La cifra stilistica di Big Swimmer, alla fin fine, è piuttosto semplice: il gruppo fa le stesse identiche cose di prima ma le fa meglio, con un maggiore affiatamento, come già detto, e con Hannah Merrick che sembra aver trovato la chiave di volta della propria voce, e che canta a livelli di profondità inauditi (valgano come indicazioni la title track, ma soprattutto la triste serenata di “This Wasn’t Intentional”) ma si diverte anche a cimentarsi in uno spoken word indolente che sembra figlio della migliore Florence Shaw (“New York, Let’s Do Nothing”, “Milk Boy (“I Love You”), che presenta anche un gran bel lavoro di alternanza tra pieni e vuoti). Non male per una che cinque anni fa pensava a tutto tranne che ad intraprendere la carriera musicale.

Ci sono anche cose più distorte e rockeggianti, quasi up tempo, come “Davey Says”  e “Lily Pad” (quest’ultima decisamente anni ’90), che costituiscono la quota di maggiore immediatezza, all’interno di un disco che comunque più dei precedenti punta sulle aperture melodiche.

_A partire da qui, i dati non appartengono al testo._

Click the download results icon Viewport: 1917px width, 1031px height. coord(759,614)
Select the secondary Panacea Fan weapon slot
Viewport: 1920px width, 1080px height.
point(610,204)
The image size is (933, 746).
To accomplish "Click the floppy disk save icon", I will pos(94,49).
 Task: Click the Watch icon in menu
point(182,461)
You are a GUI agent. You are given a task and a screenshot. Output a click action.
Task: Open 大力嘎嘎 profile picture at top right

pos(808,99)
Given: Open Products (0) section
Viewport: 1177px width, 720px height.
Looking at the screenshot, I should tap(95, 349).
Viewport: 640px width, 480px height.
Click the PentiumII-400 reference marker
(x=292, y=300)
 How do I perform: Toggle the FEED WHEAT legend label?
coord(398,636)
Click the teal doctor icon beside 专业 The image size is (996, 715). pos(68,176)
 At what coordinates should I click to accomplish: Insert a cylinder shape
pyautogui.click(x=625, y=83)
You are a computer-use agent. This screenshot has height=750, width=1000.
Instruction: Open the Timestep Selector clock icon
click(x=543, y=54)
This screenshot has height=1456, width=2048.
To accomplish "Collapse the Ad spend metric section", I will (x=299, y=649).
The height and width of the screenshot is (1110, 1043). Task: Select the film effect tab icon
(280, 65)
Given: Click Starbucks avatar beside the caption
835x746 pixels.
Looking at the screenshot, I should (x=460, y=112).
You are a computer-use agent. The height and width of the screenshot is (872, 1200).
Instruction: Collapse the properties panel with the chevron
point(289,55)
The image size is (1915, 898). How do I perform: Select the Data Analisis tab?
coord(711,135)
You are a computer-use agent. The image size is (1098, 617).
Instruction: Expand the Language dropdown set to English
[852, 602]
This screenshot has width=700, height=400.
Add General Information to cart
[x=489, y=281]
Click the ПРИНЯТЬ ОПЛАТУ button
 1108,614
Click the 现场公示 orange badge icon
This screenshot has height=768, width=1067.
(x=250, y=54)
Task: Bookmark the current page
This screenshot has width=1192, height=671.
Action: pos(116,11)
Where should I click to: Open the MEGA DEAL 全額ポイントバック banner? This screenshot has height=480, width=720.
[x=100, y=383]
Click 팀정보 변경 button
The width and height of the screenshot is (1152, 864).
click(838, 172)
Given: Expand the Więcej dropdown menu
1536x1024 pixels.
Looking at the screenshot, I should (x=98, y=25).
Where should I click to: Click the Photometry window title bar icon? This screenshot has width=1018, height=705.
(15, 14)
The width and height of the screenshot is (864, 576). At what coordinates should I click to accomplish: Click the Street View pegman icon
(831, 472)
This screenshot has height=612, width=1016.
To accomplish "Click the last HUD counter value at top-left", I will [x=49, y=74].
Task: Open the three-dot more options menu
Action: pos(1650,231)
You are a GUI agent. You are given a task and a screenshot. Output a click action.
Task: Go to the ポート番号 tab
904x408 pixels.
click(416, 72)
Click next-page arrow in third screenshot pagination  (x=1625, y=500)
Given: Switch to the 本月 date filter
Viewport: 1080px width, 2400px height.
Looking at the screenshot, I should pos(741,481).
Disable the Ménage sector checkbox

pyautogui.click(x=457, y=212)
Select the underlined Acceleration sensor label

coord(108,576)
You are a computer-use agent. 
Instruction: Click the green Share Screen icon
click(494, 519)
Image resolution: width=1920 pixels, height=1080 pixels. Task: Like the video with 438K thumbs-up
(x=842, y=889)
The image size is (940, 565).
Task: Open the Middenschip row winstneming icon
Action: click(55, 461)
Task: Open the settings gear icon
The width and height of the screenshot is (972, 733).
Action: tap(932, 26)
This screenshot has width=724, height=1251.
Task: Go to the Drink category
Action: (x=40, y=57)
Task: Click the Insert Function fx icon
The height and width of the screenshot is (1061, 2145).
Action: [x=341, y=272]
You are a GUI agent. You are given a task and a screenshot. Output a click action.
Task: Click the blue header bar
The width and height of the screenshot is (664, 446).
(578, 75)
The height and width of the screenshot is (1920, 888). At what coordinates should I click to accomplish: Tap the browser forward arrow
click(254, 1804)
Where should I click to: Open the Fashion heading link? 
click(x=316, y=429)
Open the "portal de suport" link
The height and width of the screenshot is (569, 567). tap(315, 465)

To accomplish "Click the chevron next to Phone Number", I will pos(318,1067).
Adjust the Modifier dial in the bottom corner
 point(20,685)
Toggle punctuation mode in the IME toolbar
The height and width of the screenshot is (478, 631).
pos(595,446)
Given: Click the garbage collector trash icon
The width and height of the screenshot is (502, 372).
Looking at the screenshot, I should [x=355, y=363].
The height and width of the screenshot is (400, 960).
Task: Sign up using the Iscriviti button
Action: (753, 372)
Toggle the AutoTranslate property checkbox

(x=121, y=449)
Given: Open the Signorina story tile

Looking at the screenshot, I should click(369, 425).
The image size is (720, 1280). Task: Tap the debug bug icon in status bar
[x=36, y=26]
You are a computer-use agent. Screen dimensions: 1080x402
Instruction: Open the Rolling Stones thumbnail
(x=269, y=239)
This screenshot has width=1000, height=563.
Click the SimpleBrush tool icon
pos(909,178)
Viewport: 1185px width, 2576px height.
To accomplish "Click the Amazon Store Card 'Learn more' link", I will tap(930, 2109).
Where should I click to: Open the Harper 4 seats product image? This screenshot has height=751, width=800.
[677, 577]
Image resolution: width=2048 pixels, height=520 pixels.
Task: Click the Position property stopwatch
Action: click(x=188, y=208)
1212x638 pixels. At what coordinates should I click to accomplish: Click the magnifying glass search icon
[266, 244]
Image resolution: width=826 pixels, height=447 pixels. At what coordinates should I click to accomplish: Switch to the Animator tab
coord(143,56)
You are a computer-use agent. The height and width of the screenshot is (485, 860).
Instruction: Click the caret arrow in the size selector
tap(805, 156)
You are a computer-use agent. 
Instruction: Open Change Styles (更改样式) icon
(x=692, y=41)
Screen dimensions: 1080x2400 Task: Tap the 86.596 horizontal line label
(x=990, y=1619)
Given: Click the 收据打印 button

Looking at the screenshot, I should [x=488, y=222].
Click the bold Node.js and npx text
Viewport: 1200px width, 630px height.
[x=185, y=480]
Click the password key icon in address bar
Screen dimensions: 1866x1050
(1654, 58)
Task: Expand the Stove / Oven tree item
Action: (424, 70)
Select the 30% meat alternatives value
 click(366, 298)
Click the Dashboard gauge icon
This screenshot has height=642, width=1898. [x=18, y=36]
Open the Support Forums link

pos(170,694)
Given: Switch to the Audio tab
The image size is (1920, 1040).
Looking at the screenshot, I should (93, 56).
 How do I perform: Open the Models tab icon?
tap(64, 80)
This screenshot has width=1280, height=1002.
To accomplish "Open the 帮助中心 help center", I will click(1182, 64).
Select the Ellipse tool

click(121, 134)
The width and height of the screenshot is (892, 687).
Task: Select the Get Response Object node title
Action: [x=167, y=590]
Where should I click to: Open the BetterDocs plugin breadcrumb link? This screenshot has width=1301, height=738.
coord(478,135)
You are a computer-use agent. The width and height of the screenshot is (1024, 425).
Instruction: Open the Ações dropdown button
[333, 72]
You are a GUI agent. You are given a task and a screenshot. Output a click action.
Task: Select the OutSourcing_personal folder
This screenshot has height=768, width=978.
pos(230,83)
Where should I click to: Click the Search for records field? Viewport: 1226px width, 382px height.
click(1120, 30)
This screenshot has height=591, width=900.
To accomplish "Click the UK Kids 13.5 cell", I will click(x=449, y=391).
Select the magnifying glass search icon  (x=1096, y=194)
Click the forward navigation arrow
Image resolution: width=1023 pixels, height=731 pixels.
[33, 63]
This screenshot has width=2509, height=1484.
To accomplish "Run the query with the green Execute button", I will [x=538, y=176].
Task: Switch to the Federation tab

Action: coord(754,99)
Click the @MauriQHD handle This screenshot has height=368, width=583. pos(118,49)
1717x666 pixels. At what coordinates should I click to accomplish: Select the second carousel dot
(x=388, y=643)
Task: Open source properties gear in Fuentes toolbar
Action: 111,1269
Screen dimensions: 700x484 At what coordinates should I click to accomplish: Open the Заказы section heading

Deliziosa la chiusura con “John Prine on the Radio”, un brano quasi Country, che può sorprendere ad un primo ascolto ma che poi, a risentirlo nel contesto, ci si rende conto essere la perfetta rappresentazione della loro idea di musica: suonare tra amici, in pace e serenità, quelle canzoni semplici che ci parlano e sempre ci parleranno delle cose più vere dell’esistenza.

 

I King Hannah con questa loro terza uscita hanno trovato il modo di rendere il vecchio contemporaneo, e lo hanno fatto talmente bene che quasi ci si dimentica che in due di questi pezzi (“Big Swimmer” e “This Wasn’t Intentional”) è presente Sharon Van Etten, che del gruppo è stata una delle prime e più convinte supporter. Le hanno chiesto di partecipare e si è limitata a fare le seconde voci, come se relegarsi nelle retrovie, fosse il modo migliore per rendere omaggio alla grandezza di questo disco.